In our Information Retrieval project, we constructed a specialized search engine tailored for English Wikipedia. This engine swiftly retrieves the top 100 relevant articles by employing a scoring system we crafted. To enhance accuracy, we integrated various Similarity Measures into our search algorithm. These measures enable fine-tuning of search results based on relevance and similarity to the query.
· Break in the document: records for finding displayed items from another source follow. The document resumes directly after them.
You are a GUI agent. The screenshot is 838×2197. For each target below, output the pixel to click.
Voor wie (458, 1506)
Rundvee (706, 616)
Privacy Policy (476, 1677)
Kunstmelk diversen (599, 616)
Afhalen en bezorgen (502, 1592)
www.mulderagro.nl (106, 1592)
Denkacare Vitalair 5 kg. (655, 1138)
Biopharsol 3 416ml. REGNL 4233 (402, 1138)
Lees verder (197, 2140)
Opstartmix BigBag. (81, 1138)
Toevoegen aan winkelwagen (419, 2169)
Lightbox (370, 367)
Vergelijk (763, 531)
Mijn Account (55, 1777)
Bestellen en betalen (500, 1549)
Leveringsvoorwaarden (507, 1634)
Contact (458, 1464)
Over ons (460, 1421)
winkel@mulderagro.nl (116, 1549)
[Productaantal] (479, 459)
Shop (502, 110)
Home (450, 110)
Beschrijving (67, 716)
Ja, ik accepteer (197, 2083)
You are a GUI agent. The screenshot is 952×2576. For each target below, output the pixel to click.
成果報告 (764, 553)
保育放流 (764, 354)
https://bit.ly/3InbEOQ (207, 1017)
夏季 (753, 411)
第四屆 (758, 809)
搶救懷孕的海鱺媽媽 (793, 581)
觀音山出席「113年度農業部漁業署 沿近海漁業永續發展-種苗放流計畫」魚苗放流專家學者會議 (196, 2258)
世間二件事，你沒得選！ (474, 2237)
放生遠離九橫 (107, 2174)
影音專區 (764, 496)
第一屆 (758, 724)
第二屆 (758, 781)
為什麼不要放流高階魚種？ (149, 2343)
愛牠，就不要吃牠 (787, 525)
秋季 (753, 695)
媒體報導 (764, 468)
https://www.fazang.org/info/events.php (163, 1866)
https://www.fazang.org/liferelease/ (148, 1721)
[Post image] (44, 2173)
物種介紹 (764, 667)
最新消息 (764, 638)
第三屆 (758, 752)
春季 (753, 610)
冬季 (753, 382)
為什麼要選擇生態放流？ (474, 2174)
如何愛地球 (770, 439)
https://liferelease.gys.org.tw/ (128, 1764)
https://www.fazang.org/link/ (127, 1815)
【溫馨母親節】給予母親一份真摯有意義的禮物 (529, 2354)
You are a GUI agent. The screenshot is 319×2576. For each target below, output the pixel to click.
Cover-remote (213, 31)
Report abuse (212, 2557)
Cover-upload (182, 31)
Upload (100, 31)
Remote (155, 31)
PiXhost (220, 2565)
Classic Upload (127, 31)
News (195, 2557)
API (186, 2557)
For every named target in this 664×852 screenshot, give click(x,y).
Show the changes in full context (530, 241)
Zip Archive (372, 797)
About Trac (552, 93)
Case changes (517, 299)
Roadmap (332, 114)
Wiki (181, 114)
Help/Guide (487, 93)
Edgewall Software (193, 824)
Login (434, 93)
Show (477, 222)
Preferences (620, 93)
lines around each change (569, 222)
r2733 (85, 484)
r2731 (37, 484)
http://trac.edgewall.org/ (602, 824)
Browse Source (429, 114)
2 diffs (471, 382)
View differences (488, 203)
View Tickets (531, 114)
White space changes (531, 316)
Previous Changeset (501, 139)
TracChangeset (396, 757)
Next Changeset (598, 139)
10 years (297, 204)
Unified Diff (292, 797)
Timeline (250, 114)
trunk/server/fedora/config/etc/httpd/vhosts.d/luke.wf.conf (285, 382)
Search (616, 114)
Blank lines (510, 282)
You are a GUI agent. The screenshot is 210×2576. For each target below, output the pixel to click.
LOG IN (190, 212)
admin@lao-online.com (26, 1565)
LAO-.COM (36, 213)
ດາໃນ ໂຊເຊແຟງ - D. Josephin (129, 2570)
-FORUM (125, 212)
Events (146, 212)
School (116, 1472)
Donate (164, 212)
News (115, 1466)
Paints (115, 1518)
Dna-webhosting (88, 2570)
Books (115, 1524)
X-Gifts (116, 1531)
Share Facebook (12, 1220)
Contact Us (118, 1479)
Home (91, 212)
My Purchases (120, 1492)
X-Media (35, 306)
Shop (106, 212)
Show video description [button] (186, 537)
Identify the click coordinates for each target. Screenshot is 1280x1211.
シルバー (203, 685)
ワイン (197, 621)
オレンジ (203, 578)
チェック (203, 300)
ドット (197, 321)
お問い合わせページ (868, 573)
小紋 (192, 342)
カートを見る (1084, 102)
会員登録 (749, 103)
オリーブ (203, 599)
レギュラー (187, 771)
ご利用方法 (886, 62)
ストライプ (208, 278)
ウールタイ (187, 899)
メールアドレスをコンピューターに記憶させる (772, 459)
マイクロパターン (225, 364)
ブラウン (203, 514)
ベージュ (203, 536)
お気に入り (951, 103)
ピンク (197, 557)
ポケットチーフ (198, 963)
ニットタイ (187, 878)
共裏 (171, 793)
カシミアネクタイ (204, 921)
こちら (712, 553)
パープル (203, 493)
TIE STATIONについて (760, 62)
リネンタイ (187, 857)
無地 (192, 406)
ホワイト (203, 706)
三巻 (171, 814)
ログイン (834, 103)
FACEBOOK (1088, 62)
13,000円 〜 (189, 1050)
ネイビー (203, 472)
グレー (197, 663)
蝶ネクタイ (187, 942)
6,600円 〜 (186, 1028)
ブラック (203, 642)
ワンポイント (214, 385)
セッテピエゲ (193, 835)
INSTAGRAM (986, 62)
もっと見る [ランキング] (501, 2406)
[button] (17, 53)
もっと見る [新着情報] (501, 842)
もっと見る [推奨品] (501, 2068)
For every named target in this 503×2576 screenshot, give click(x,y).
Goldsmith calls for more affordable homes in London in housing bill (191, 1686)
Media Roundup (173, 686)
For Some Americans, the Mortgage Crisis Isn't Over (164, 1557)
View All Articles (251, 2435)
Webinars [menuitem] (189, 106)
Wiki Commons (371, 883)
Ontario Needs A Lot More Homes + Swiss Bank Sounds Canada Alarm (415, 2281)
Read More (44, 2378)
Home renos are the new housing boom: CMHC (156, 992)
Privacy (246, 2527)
Our project aims to provide users with precise and efficient access to the vast wealth of information available on Wikipedia:
We use the following methods for scoring
- Inverted Index for each wiki section: title, body text, anchor text
- BM25
- page view
- page rank
In addition, we used cosine similarity tf-idf but get poor results versus BM25
Files Description:
-
search_frontend.py: python file which contains the code to run server locally on a host by running Flask.
-
search_backend.py: python file which contains backend functions and logic.
-
inverted_index_gcp.py: python file which contains Inverted Index class with functions for writing, reading and updating inverted index and posting lists
-
PageRank_PageViews_Support_Dictionaries.ipynb: Jupyter notebook which should contains the functions to build support files for the engine such as: pagerank calculation, pageviews, map between document and its length and more.
-
IndexBuilder_title.ipynb: Jupyter notebook which used build the title inverted index.
-
IndexBuilder_anchor.ipynb: Jupyter notebook was used to build the anchor inverted index.
-
IndexBuilder_text.ipynb Jupyter notebook was used to build the body text inverted index.
The project utilizes the following libraries:
- Spark: Employed as a robust data processing engine, facilitating distributed data processing operations
- NumPy: A library for scientific computing with Python that provides support for large, multi-dimensional arrays and matrices.
- NLTK: An indispensable toolkit for natural language processing, equipped with various utilities tailored for text data manipulation and analysis.